I caught this news on my phone, perusing the mobile site of the LA Times. Then again, I saw the hard copy, peeking through the plastic cover of the morning paper as I brought it inside as I was loading the car on my way to work.
Sluggish state revenue is likely to trigger a new round of spending cuts that could mean a shorter school year and millions of dollars slashed from public universities, child care programs and services for the disabled, the Legislative Analyst’s Office says.
California’s coffers will be $3.7 billion below what lawmakers and the governor assumed in the budget they crafted last summer, said Mac Taylor, the analyst whom legislators look to for nonpartisan financial advice. The new reductions were built into the spending plan, to kick in if state income fell short.

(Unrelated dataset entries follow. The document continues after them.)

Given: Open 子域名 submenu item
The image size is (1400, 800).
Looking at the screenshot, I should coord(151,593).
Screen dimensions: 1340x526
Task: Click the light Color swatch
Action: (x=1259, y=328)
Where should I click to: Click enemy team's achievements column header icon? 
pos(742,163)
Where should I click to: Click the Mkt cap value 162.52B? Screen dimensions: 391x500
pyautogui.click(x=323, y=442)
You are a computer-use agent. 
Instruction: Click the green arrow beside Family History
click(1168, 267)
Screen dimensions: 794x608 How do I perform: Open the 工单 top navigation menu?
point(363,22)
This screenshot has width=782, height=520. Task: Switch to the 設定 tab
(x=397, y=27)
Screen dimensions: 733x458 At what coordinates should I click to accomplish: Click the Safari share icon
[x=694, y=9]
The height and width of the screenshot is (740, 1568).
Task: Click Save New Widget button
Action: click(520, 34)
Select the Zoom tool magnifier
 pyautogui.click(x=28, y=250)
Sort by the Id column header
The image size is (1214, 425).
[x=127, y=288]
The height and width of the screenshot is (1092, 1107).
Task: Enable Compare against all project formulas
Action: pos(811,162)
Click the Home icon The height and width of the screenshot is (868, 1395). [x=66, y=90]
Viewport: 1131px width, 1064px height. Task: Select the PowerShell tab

A final decision will be made next month, when Gov. Jerry Brown‘s Department of Finance releases its own forecast for the rest of the fiscal year, which ends June 30. Taylor said the projections could still change enough to ward off some of the deepest cuts. But his announcement Wednesday was the first official confirmation that reductions are likely…[t]he grim news prompted outrage from education officials who have already sharply pared their budgets. But it was no surprise to economists who had criticized Brown for balancing the budget by anticipating an extra $4 billion in revenue after he failed to secure Republican support for a ballot measure to raise taxes…At the urging of teachers unions, legislators barred districts from closing the money gap by laying off teachers. Rather, they would have to cut expenses elsewhere. The state gave them permission to trim up to a week from the school year if they agreed with their local teachers unions to do so.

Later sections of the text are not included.